Instruction A: In the workplace advice column, print the passage that begins at the words "And don’t treat" and stops after "or anything else.".
Instruction B: According to the workplace advice column, how long was the co-worker covering for the letter writer on vacation?
Instruction C: Extend the workplace advice column from its final sentence onward.

Selected excerpt:
Start of Block

And don’t treat her differently during those time periods. It’s too personal, it’s speculation, and you might be wrong. (And a lot of people — everyone? — would be mortified if they learned that their boss was tiptoeing around them when they suspected they were having their period! I am cringing just thinking about it.)

Most important, what you need from her doesn’t change regardless of the cause of her behavior: You need her to stop having disruptive emotional outbursts, and that’s true whether it’s caused by PMS, her monthly book club meeting, or anything else.

3. My co-worker tried to reassign my work to other people.

My co-worker covered for me while I was on vacation for a week. When I came back, she sent an email to the team, including me and our manager, about the tasks normally assigned to me that said, “Team, this is how we will divide the task’s responsibilities…”

What I should do? Should I confront her or should I just send an email on top of the one she sent saying “Thanks for your help, but l will take it from here”? Or in the email, reassign responsibilities?

That’s odd enough that it might simply be a miscommunication about who would continue managing that work once you were back. Talk to her one-on-one and see if you can figure out where the disconnect is. Say this: “I’m actually planning to take all of this work back over, just like it was handled before I went on vacation. Is there anything making you think differently?”

Assuming she doesn’t have an explanation that makes sense, then say, “OK, I’m going to send out an email letting people know these are just coming back to me like they normally are,” and then do that.

4. Mentoring a student with questionable social media judgment.

My alma mater recruited me for an alumni mentoring program, which connects successful professionals with undergraduate students interested in similar career paths. I accepted and was assigned a student in her senior year. I ran her name and school in a Google search (as most hiring managers would do) and found her Instagram account, which had pictures/videos of her partying, her roommates smoking up, and dressing in lingerie … in addition to her Twitter account, in which she regularly references nude photos, late-night drinking, etc.

End of Block

Given data:
Start of Block

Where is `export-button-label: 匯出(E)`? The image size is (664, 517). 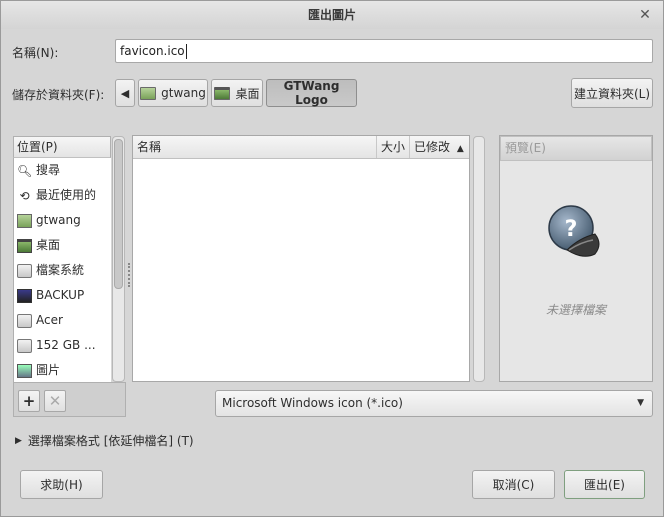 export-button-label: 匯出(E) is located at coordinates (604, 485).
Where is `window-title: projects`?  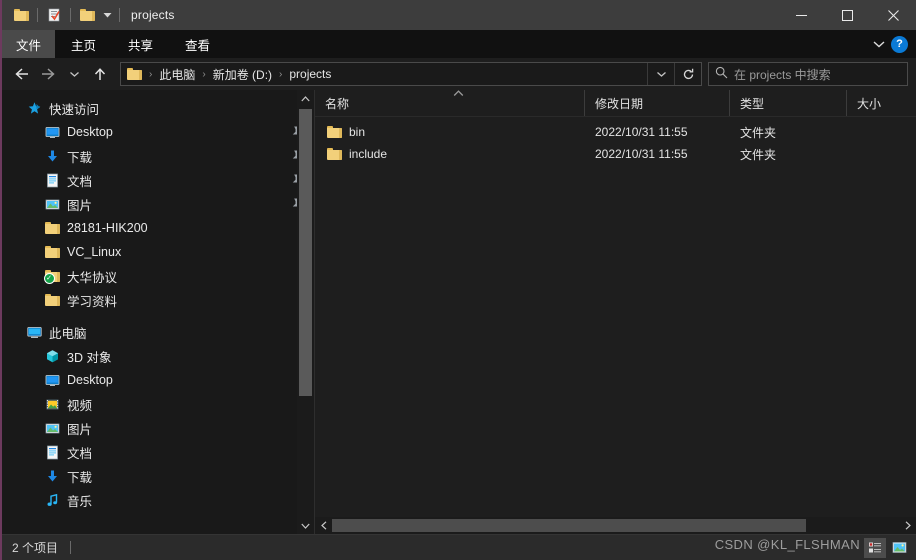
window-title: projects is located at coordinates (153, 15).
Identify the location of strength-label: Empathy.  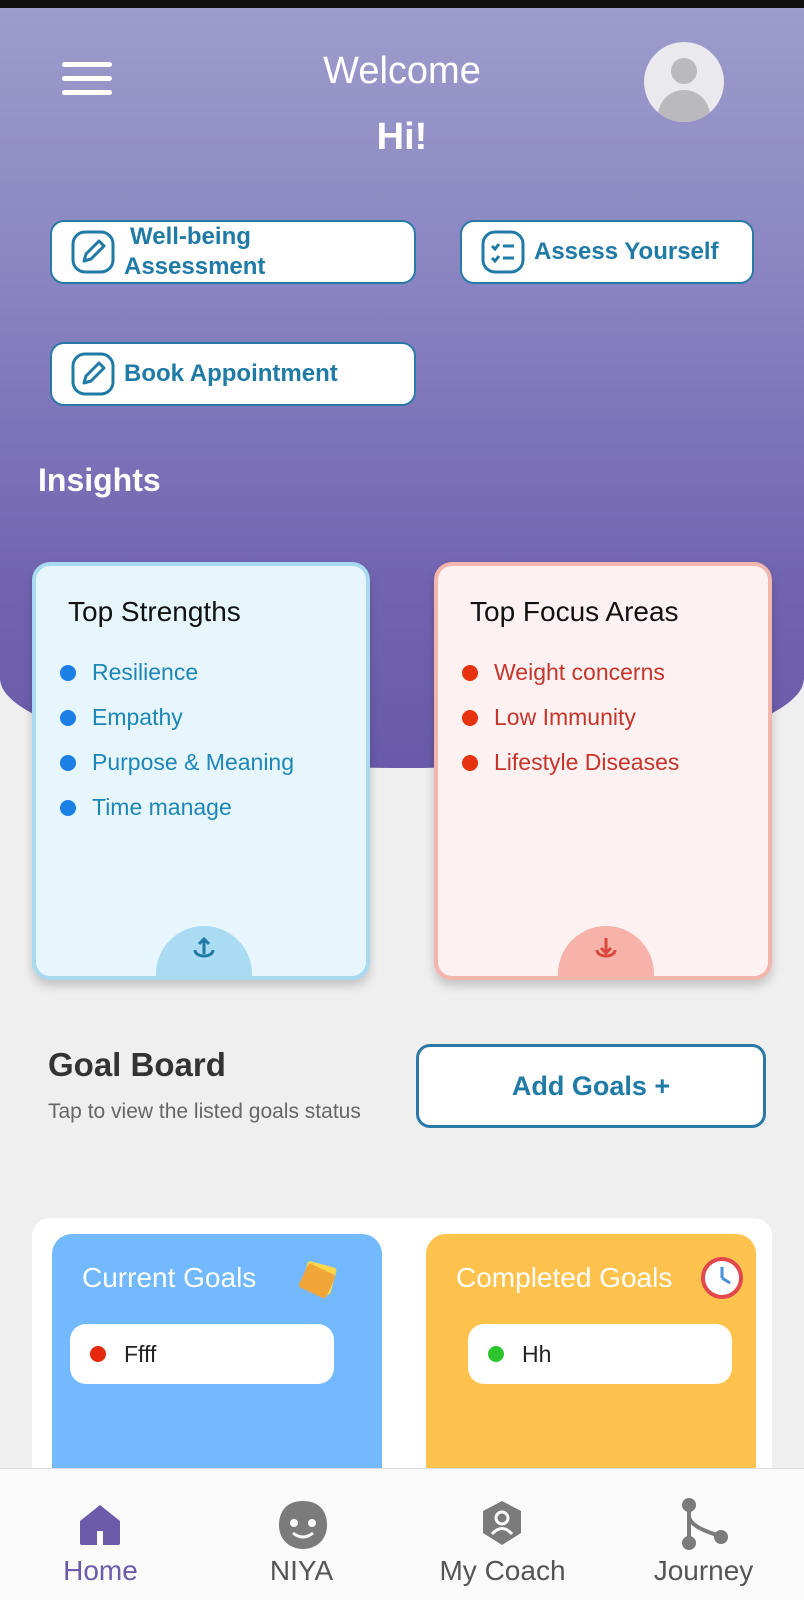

End of Block
Start of Block

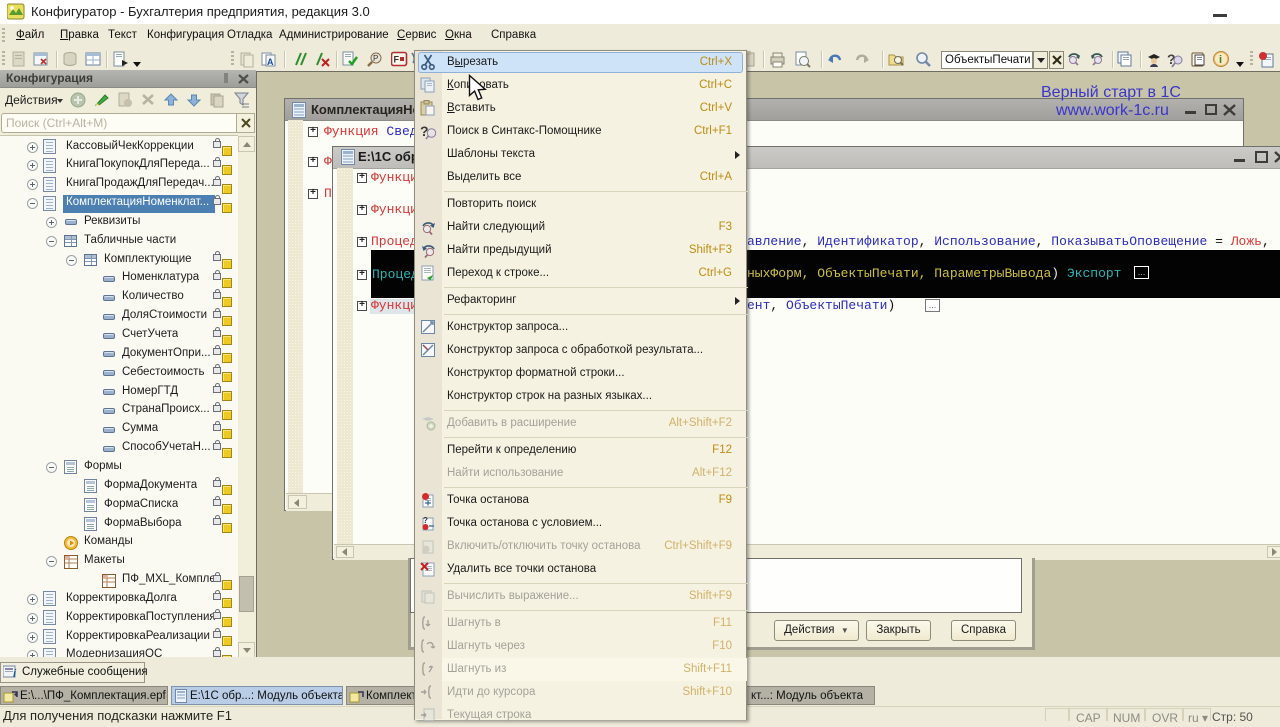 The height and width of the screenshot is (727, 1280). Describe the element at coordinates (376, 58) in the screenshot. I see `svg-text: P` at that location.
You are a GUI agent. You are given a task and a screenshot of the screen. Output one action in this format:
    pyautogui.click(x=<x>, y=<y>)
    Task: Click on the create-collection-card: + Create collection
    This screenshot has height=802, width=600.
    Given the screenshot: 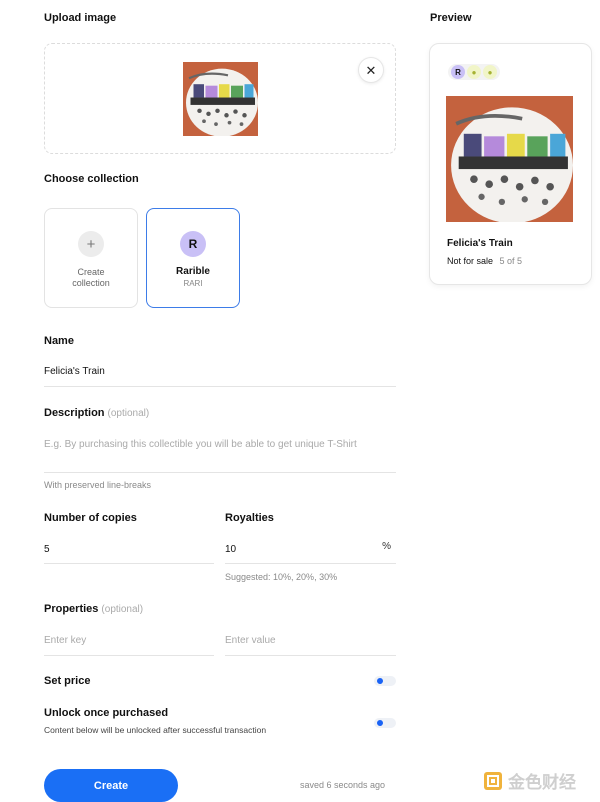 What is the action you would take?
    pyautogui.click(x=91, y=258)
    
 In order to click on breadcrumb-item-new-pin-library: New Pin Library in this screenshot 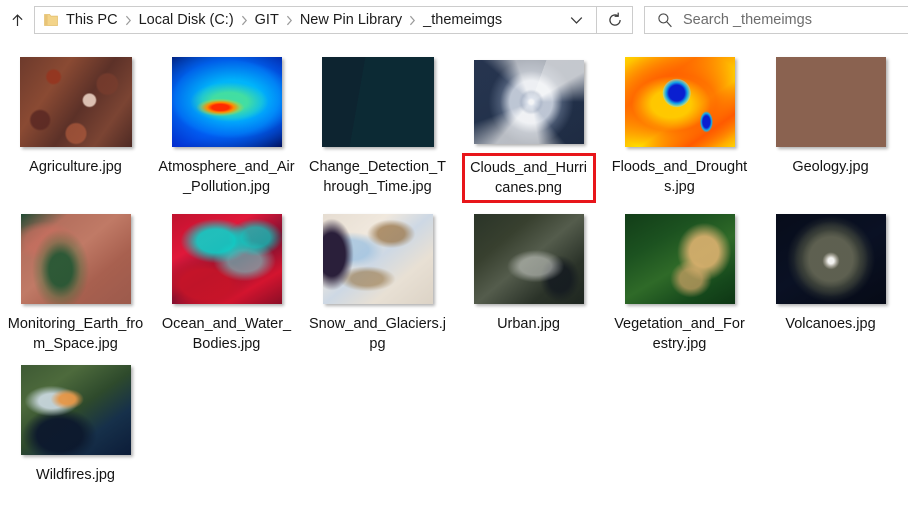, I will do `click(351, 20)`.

End of Block

Your response A:
And don’t treat her differently during those time periods. It’s too personal, it’s speculation, and you might be wrong. (And a lot of people — everyone? — would be mortified if they learned that their boss was tiptoeing around them when they suspected they were having their period! I am cringing just thinking about it.)

Most important, what you need from her doesn’t change regardless of the cause of her behavior: You need her to stop having disruptive emotional outbursts, and that’s true whether it’s caused by PMS, her monthly book club meeting, or anything else.

Your response B: One week.

Your response C:
I personally don’t care that she does these things, but the world doesn’t need to know, and I have tried communicating to her that it could negatively impact her search for internships and jobs. I’m not that much older than she, but I think that her age and/or naivete lend themselves to her carelessness in posting these things. She’s interested in corporate PR, and I’d love to help her succeed, but don’t know how to help when she won’t register the very basic advice I’m giving.

If you’ve been direct with her (as opposed to hinting) and she’s told you she doesn’t care or disagrees, then, yeah, there’s not much more you can do. If you haven’t been direct yet, that’s your next move, and you might frame it as, “It’s so universal for hiring managers to turn down candidates for exactly this type of thing that it’s considered pretty open-and-shut” and “In PR in particular, your social media presence is judged as part of the assessment process, and this is automatic rejection material — can you tell me how you reconcile that with your desire to keep this stuff up?”

But otherwise this is a lesson she’s going to have to figure out for herself.

5. Turning down former employees’ offers to volunteer.

We have had a good handful of employees leave in the past few years for various reasons. We hold a large, very impactful conference each year and the former employees sometimes want to volunteer at this conference, but for various reasons we do not want that. We have plenty of volunteer help, and having them come back in so soon is awkward for current employees, along with other reasons.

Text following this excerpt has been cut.